Zadania do wykonania:
**a)** Odpowiedz na pytania do wpisu o króliczku Tildzie:
(i) Czym miał być króliczek?
(ii) Ile czasu zajęło uszycie całego królika?
(iii) Na co nie starczyło czasu, według początku wpisu?
**b)** Jakie kłopoty przy szyciu wylicza wpis o króliczku Tildzie w punktach „po pierwsze”, „po drugie” i „po trzecie”?

Fragment tekstu:
........
Króliczek w Niebieskich Spodenkach - Tilda

Ale mnie tu dawno nie było ... No ale miałam dość dużo na głowie, nawet nie miałam czasu odpisać na e-maile które do mnie przyszły ... =/ Ale oczywiście postaram się to wszystko nadrobić =)
 A teraz do rzeczy. Dzisiaj chciałam wam pokazać króliczka Tildę który miał być prezentem w ramach prywatnej wymianki, (która jak narazie nie doszła do skutku)
Miał być - A dlaczego nie jest ??
Ponieważ nie wyszedł tak jak bym tego chciała, ogólnie myślałam, że mnie szlak jasny trafi jak go robiłam, ale to swoją drogą. Chciałam wam wszystko po kolei opisać ale wyszło mi duże wypracowanie =D więc napiszę w skrócie : po pierwsze maszyna nie chciała współpracować, po drugie materiał nie chciał współpracować, a po trzecie to ogólnie wszystko było do bani ... 
Całego królika szyłam na dwie raty i zajęło mi to dwa tygodnie =D
Wygląda jak wygląda ale jest. Stwierdziłam, że uszyję go do końca bo szkoda wyrzucić tyle pracy do kosza ...
........
Dostarczony materiał:
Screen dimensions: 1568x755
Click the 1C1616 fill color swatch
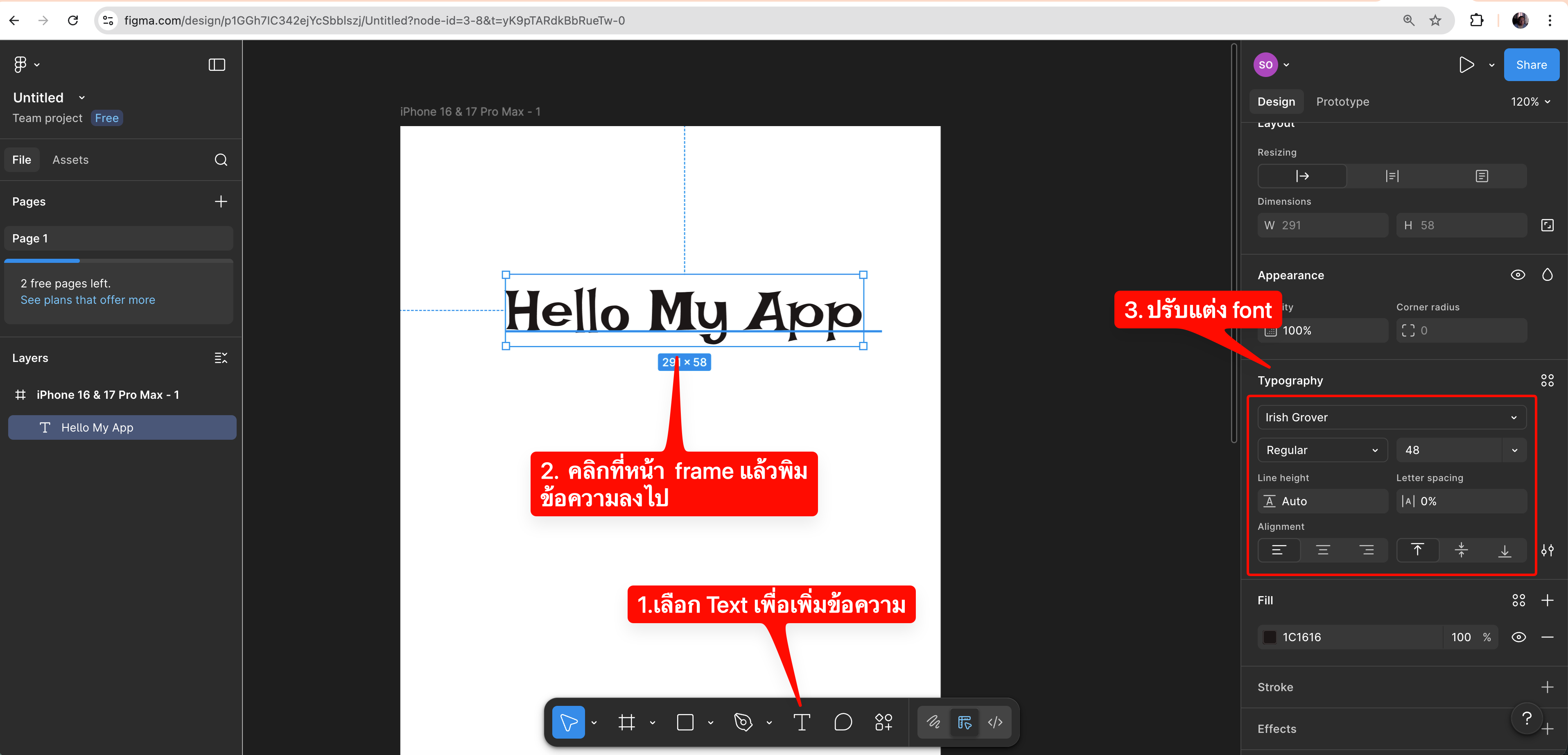1270,637
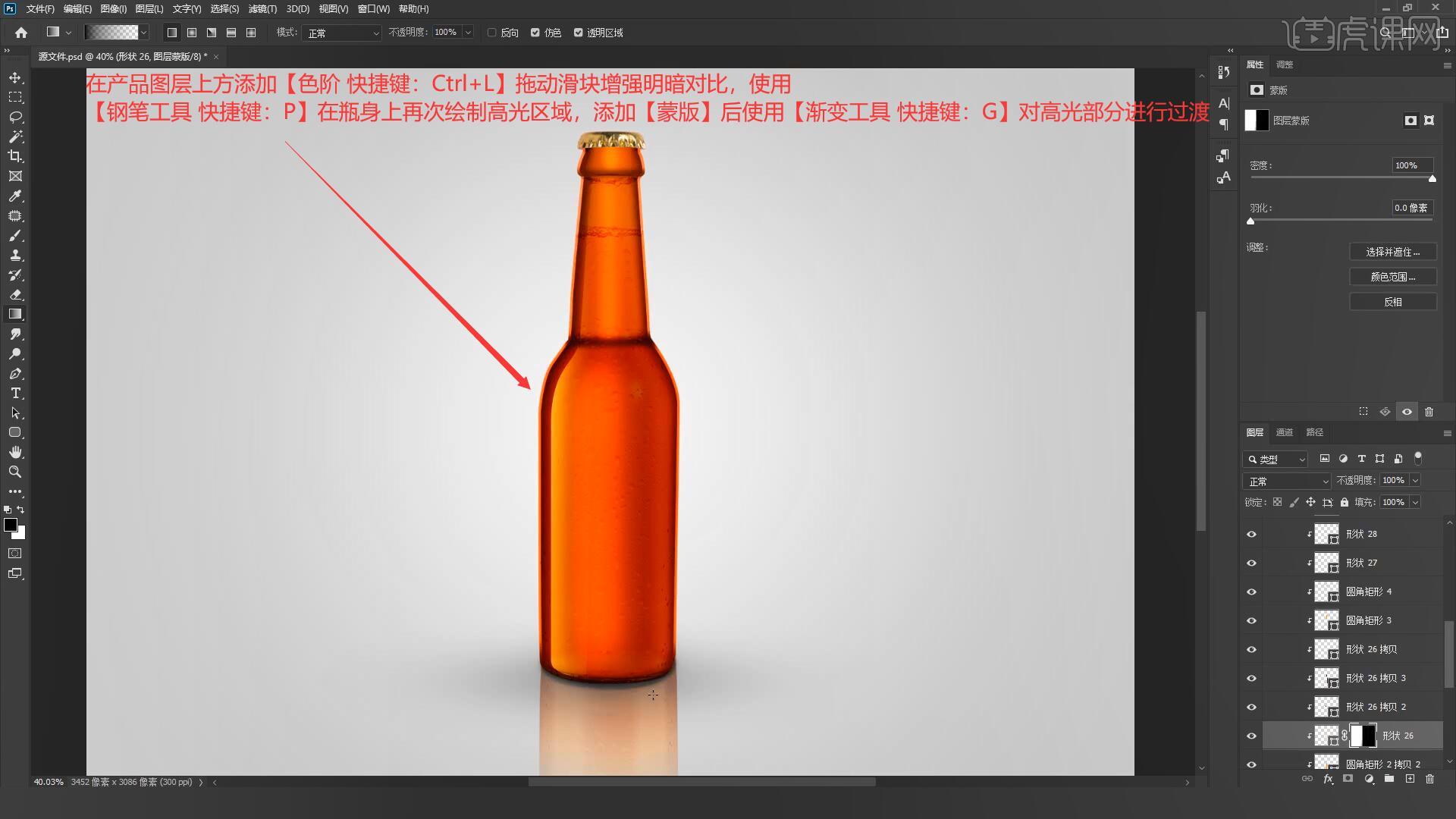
........
Odpowiedzi do zadań:
**a)**
(i) Prezentem w ramach prywatnej wymianki.
(ii) Dwa tygodnie, szyty był na dwie raty.
(iii) Na odpisanie na e-maile.

**b)**
- Maszyna nie chciała współpracować.
- Materiał nie chciał współpracować.
- Ogólnie wszystko było do bani.